(OTTAWA) À moins d’un revirement de taille, le gouvernement Trudeau donnera le feu vert aujourd’hui aux travaux d’agrandissement de l’oléoduc Trans Mountain, acquis l’an dernier par Ottawa des mains de la société américaine Kinder Morgan pour la somme de 4,5 milliards de dollars.

Joël-Denis Bellavance Joël-Denis Bellavance
La Presse

Cette décision, fort attendue par l’Alberta et les travailleurs de l’industrie pétrolière, mais redoutée par la Colombie-Britannique, les groupes environnementalistes ainsi que des Premières Nations, doit en principe constituer le dernier chapitre de la longue saga entourant l’avenir de cet oléoduc.

La question qui demeure en suspens est la suivante : quand commenceront les travaux d’agrandissement évalués à 9,3 milliards de dollars ? Le ministre des Finances, Bill Morneau, devrait donner quelques indices à ce sujet demain, alors qu’il sera de passage à Calgary pour commenter la décision du gouvernement libéral.

Les travaux d’agrandissement de cet oléoduc qui relie déjà la ville d’Edmonton, en Alberta, à Burnaby, en banlieue de Vancouver, en Colombie-Britannique, doivent permettre d’en tripler la capacité. À terme, l’objectif est d’augmenter les exportations canadiennes de pétrole vers les marchés asiatiques, notamment la Chine, afin de réduire la dépendance de l’industrie pétrolière canadienne envers le marché américain, où aboutissent 99 % de ses exportations, selon le ministre du Commerce international, Jim Carr.

La décision d’Ottawa sera annoncée alors que l’Alberta a entrepris il y a quelques semaines déjà un important battage publicitaire sur les médias sociaux, dans les médias traditionnels et même dans les rues d’Ottawa afin de s’assurer que la réponse du gouvernement Trudeau soit positive.

Avalanche de réactions

Chose certaine, la décision va déclencher une avalanche de réactions de part et d’autre. Depuis des semaines, d’ailleurs, les conservateurs d’Andrew Scheer accusent les libéraux de Justin Trudeau d’avoir tout fait pour saboter l’industrie pétrolière en Alberta et en Saskatchewan en resserrant les critères d’évaluation environnementale, en imposant une taxe sur le carbone dans certaines provinces et en tardant à approuver la construction de nouveaux pipelines.

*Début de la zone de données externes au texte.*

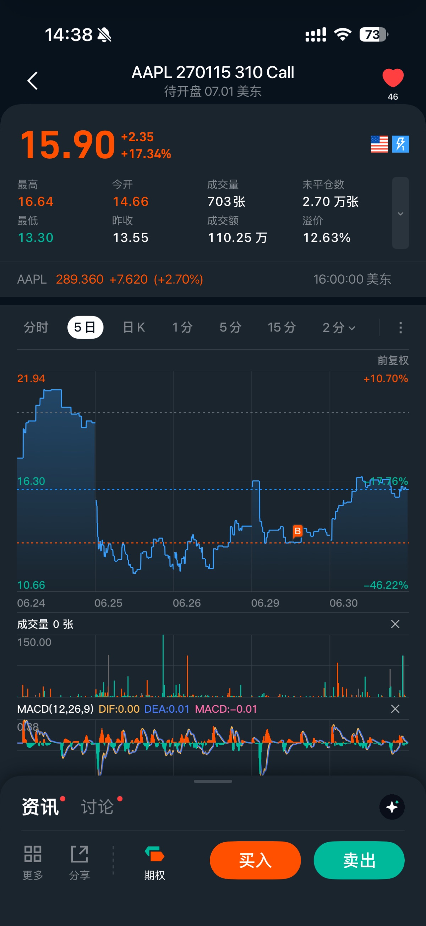The image size is (426, 926).
Task: Close the 成交量 volume indicator panel
Action: [395, 624]
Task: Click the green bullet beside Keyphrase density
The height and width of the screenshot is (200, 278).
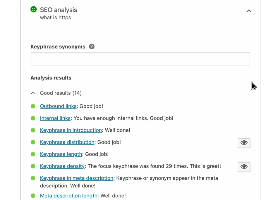Action: click(x=33, y=166)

Les libéraux ont riposté en affirmant que le gouvernement fédéral doit s’acquitter adéquatement de ses obligations en matière de protection de l’environnement et en matière de consultation des peuples autochtones.

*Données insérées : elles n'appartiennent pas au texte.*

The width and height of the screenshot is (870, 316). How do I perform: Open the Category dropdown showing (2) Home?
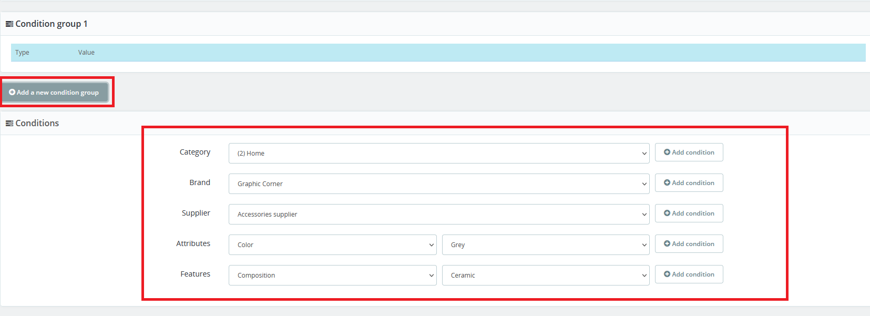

Aux Communes, hier, le député conservateur Gérard Deltell a défendu bec et ongles le projet, à l’instar de ses collègues des autres provinces. 

« Le projet Trans Mountain est essentiel pour l’économie de tous les Canadiens et il est surtout bon pour tout le Canada. Malheureusement, depuis que les libéraux ont annoncé le projet il y a un an, ils n’ont strictement rien fait, aucun coup de pelle n’a été donné. »

Gérard Deltell, député conservateur

Le ministre des Ressources naturelles, Armajeet Sohi, a riposté en affirmant que le précédent gouvernement conservateur n’avait guère réussi à faire construire un nouveau pipeline qui permettrait d’augmenter les exportations vers d’autres marchés que les États-Unis.

Contestations

Avant de se porter acquéreur de ce pipeline, le gouvernement Trudeau avait déjà approuvé les travaux d’agrandissement en novembre 2016. Mais le projet a été contesté par des Premières Nations de la Colombie-Britannique et des groupes environnementaux devant les tribunaux.

En août dernier, la Cour d’appel fédérale a forcé le gouvernement fédéral à refaire ses devoirs en annulant le décret qui autorisait l’expansion de l’oléoduc. Le jugement unanime décrétait que le gouvernement Trudeau avait manqué à ses obligations de consulter adéquatement les communautés autochtones. En septembre dernier, Ottawa a entrepris de corriger le tir, accordant 22 semaines à l’Office national de l’énergie (ONE) pour refaire l’évaluation environnementale du projet.

Dans son nouveau rapport d’évaluation sur le projet controversé, rendu public en février, l’ONE a statué que l’agrandissement de l’oléoduc Trans Mountain comportait des « avantages considérables » sur le plan économique et que ce projet devait aller de l’avant même s’il entraînait des effets environnementaux « négatifs importants » sur la population d’épaulards et qu’il contribuerait à une hausse des émissions de gaz à effet de serre.